Sherri Powell said more than a dozen ambulances were on scene and students were being loaded onto stretchers and fitted with neck braces.

"It was pretty much just chaos," she said. "Kind of just a scene out of a horror movie."

Parents were doing what they could to keep the children calm, she said.

One student, Jessica Davis, 12, of Alhambra, Ill., was airlifted to SSM Cardinal Glennon Children's Medical Center, where she was being treated for a broken femur, said spokesperson Ashley Wiehle. She is in fair condition and expected to undergo surgery.

Eight other students and the bus driver were transported to area hospitals by ambulance.

Becky Bishop, a spokeswoman at St.
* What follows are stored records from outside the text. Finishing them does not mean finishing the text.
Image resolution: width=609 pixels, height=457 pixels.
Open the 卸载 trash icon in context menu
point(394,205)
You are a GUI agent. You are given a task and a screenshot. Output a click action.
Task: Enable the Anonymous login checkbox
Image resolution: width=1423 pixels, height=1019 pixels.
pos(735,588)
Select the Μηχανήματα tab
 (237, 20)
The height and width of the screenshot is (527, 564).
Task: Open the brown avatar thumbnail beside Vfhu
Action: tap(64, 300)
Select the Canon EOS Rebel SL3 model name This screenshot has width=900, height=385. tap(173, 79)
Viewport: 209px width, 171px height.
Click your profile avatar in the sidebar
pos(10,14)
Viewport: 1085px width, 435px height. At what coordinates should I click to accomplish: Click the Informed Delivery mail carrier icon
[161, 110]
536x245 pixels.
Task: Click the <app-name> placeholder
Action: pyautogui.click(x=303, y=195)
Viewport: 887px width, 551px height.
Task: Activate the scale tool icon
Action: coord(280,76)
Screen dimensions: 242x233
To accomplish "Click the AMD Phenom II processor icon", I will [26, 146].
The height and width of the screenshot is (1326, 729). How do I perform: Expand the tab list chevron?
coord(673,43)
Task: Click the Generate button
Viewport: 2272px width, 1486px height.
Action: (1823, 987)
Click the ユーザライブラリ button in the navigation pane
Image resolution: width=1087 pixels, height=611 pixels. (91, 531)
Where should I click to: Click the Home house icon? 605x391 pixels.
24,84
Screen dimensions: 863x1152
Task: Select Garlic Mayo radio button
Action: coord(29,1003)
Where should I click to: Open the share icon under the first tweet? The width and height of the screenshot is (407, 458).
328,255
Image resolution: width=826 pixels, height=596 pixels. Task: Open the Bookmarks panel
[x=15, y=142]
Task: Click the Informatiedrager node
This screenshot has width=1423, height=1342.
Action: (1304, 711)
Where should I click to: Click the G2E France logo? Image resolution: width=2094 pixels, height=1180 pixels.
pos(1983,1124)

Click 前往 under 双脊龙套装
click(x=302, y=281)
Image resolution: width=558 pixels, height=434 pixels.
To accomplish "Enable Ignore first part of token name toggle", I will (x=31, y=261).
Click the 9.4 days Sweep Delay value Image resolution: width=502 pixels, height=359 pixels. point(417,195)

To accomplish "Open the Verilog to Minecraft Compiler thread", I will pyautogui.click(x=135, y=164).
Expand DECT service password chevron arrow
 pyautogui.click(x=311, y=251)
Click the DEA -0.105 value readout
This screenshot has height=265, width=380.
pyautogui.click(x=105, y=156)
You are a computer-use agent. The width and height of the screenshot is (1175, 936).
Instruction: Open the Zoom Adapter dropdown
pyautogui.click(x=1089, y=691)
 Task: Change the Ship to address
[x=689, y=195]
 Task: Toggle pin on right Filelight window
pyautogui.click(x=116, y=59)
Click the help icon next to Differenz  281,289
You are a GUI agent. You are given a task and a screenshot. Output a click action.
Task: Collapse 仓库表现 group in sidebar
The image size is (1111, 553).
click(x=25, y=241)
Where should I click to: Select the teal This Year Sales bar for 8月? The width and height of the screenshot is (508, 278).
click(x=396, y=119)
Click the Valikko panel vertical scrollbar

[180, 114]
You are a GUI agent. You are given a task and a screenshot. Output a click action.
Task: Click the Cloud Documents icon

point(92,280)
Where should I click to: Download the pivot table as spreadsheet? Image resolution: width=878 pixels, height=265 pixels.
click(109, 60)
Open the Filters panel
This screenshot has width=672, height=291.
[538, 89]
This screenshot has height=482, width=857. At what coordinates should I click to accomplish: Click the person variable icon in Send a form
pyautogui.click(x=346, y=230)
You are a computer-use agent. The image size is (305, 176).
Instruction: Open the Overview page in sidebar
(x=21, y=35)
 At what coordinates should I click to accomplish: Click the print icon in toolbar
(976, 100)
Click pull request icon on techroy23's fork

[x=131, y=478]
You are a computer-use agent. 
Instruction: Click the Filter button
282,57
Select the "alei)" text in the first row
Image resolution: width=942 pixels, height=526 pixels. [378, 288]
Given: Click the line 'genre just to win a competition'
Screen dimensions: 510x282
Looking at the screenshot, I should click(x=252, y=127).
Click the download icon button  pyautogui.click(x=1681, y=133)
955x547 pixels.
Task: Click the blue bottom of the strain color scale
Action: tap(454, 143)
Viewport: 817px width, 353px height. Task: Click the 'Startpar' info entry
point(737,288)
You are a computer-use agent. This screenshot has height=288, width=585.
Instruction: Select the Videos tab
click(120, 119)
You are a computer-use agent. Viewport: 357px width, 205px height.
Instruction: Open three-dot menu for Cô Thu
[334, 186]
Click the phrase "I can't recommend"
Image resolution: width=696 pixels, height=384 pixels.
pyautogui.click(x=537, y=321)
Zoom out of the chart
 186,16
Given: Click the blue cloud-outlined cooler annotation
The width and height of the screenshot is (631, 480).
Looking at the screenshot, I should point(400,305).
Francis Hospital in Litchfield, said seven children were treated at her hospital. She said two have been airlifted to Children's Hospital in St. Louis, two were discharged, and three are still at the hospital in stable condition.

Bishop said teachers and parents are currently with the injured children.

"It was great how the school came together and got people treated and contacted right away," Bishop said.

She said the parents of the children declined to talk to news reporters.

The remainder of the victims were going to Hillsboro Area Hospital, police said. Uninjured students were transported back to the school.

Four other students were treated at St. Joseph's Hospital in Highland after their parents drove them there, said spokesman Randy Schorfheide. They were treated for minor injuries, mostly bumps and bruises, and then released, he said.

In addition to the bus driver, seven other adults were on the bus; they included two teachers and five chaperones, Superintendent Mike Sutton said. The bus did not have seat belts.

Robert Patrick of the Post-Dispatch contributed to this report.